▶ [YOUR TASK]:
Provide only the number of lines in the records where "will" appears.

___ MATERIAL SHOWN ___

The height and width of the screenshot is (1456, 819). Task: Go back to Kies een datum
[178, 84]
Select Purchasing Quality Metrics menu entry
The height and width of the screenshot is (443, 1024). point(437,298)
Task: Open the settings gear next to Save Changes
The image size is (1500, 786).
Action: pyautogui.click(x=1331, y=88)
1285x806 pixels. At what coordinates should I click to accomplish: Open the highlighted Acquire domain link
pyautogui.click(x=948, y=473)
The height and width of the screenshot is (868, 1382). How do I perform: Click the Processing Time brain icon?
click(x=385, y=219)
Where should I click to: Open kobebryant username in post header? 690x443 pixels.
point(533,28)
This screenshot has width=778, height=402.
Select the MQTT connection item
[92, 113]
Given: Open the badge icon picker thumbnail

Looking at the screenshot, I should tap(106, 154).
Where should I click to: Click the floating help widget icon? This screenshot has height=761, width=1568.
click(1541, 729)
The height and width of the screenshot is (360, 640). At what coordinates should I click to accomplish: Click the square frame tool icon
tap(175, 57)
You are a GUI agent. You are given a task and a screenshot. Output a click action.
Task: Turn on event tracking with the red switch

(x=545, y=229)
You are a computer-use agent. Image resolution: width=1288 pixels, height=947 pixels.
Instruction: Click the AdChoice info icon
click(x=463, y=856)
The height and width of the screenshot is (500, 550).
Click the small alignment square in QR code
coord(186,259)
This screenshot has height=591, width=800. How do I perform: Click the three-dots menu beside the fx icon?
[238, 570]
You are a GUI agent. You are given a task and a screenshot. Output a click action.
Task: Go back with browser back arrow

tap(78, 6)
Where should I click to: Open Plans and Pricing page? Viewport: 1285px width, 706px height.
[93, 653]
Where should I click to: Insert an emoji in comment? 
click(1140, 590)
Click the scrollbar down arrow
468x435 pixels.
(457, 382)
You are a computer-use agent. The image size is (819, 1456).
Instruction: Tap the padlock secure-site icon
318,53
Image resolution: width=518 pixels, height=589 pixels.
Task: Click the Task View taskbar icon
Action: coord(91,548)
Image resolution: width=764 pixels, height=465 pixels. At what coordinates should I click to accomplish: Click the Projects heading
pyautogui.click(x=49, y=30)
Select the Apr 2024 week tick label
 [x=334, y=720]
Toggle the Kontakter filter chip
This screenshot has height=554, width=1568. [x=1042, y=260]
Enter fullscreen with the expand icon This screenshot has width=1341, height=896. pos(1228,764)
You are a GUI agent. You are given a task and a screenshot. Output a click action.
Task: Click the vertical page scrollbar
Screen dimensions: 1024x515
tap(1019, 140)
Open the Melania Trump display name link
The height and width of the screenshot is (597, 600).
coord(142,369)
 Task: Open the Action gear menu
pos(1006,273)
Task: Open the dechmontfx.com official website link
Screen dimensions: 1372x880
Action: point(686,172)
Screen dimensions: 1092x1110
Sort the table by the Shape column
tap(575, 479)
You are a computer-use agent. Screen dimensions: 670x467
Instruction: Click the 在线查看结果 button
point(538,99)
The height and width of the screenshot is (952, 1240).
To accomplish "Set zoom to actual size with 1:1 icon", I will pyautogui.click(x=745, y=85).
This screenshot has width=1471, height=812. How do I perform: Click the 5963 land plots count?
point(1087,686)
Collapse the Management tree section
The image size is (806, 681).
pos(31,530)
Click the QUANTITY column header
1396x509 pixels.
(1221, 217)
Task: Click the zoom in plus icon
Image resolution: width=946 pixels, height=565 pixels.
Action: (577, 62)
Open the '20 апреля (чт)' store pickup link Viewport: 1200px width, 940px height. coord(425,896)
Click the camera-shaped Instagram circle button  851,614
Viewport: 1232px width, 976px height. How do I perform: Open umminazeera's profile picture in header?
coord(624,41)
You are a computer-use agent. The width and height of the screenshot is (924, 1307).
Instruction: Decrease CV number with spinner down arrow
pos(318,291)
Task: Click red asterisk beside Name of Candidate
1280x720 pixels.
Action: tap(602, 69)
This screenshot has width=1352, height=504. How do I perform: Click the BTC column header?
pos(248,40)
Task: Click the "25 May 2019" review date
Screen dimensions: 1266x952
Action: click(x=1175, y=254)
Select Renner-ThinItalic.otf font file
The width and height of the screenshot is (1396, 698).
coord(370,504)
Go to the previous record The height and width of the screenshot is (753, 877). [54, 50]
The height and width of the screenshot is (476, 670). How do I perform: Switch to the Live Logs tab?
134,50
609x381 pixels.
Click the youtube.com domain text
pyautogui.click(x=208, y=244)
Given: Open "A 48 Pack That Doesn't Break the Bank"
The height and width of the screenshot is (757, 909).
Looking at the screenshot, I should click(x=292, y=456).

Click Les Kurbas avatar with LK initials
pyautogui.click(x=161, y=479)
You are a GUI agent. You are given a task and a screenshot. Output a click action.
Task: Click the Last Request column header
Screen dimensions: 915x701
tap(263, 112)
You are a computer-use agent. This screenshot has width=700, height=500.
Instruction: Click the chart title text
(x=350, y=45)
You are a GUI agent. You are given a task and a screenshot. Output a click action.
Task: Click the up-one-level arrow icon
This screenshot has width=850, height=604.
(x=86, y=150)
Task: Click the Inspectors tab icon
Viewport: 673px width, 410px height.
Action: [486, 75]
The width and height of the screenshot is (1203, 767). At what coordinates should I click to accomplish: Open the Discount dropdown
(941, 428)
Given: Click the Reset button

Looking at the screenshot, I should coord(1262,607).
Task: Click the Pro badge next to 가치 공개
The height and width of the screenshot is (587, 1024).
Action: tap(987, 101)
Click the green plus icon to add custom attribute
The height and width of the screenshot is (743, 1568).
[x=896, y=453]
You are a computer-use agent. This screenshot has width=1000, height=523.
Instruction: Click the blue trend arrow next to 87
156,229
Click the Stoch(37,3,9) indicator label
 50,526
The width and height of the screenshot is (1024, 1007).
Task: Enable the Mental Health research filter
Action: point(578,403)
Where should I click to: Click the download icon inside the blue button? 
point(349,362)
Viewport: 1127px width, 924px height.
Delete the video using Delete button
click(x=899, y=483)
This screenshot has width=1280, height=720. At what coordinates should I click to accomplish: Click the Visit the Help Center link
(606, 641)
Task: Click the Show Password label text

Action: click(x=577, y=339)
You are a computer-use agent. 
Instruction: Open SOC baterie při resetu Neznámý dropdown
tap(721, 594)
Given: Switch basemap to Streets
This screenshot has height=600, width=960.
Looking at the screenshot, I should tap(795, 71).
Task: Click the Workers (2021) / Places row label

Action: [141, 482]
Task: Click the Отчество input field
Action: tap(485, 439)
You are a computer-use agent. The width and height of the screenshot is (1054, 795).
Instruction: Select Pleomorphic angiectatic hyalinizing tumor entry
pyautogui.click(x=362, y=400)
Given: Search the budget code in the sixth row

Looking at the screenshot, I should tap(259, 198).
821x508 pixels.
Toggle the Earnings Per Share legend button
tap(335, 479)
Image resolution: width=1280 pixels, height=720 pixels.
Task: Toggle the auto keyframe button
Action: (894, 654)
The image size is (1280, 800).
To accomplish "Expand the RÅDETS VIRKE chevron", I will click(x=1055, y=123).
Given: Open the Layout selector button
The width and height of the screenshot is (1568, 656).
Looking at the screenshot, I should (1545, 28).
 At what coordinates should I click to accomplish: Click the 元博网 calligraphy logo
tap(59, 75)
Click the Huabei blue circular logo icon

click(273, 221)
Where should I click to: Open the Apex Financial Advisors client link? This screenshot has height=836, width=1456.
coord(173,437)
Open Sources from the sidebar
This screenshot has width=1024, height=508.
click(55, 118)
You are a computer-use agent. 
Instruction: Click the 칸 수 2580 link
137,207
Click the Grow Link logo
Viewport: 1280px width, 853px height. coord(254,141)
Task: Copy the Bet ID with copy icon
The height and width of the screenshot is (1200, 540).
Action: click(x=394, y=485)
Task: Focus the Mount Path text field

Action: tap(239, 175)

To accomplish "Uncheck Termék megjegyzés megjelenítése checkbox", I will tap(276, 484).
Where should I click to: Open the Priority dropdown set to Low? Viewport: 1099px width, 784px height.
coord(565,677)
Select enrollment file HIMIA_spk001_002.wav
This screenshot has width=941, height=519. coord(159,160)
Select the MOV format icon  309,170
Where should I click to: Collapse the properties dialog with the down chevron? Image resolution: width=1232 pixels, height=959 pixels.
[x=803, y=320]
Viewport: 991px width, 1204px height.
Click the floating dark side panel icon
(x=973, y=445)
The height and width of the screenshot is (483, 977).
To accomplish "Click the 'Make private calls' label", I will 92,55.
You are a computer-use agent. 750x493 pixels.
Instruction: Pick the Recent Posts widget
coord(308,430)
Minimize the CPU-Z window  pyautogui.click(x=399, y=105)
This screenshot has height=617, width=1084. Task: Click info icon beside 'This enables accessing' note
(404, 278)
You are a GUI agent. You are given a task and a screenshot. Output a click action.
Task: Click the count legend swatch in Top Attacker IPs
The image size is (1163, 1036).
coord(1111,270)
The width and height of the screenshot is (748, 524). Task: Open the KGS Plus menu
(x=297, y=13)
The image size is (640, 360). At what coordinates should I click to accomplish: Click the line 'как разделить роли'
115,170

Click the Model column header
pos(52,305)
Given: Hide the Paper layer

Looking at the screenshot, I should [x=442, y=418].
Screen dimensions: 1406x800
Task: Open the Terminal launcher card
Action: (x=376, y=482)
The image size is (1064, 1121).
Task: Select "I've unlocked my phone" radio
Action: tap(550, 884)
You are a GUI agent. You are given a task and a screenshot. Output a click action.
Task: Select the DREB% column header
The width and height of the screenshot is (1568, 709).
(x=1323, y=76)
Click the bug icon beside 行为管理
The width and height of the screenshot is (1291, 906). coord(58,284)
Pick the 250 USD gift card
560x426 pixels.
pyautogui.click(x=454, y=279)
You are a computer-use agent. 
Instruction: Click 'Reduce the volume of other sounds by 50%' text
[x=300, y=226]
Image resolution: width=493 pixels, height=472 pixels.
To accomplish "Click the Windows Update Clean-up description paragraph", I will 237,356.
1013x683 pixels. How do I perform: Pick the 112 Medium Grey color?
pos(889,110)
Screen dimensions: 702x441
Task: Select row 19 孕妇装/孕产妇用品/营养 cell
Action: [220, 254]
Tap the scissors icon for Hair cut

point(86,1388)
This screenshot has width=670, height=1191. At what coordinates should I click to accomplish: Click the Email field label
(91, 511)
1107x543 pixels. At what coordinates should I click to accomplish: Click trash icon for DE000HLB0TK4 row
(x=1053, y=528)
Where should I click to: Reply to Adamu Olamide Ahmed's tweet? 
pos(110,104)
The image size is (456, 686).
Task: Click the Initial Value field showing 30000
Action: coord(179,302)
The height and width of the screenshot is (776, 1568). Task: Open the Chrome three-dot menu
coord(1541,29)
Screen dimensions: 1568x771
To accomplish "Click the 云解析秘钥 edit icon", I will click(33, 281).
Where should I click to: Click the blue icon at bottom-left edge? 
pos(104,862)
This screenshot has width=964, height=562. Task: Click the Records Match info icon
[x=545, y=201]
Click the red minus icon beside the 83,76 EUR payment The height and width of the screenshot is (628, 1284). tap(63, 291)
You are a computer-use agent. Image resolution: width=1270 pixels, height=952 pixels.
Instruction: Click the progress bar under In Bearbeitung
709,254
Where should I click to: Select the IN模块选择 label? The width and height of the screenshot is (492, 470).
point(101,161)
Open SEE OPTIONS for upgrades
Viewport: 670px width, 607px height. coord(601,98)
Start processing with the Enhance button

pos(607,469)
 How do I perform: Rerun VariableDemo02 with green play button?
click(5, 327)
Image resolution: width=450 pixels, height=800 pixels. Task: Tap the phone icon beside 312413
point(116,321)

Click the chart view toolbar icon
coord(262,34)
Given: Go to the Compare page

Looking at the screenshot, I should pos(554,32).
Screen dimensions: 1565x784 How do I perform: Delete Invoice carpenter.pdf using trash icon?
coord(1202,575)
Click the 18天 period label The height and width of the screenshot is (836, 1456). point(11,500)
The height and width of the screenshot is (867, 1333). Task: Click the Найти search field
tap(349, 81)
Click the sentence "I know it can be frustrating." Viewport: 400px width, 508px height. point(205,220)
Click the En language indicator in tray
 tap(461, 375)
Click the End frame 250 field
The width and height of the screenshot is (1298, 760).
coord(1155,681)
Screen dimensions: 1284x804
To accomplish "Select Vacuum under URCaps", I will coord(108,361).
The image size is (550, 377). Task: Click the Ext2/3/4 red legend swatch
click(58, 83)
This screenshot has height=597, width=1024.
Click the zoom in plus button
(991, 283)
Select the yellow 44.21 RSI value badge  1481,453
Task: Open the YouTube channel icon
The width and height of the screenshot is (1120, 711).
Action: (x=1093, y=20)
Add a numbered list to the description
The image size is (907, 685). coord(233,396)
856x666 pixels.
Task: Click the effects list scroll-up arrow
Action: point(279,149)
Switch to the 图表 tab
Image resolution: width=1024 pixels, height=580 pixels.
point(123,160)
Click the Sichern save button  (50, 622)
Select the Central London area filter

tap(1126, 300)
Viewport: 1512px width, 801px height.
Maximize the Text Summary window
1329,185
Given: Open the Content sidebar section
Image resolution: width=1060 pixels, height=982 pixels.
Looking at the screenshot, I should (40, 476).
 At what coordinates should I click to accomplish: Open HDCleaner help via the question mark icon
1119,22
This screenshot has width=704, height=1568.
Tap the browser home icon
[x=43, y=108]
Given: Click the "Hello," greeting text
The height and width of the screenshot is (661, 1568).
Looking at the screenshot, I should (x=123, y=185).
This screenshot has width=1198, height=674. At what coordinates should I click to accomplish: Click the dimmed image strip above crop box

___

▶ [YOUR SOLUTION]:
7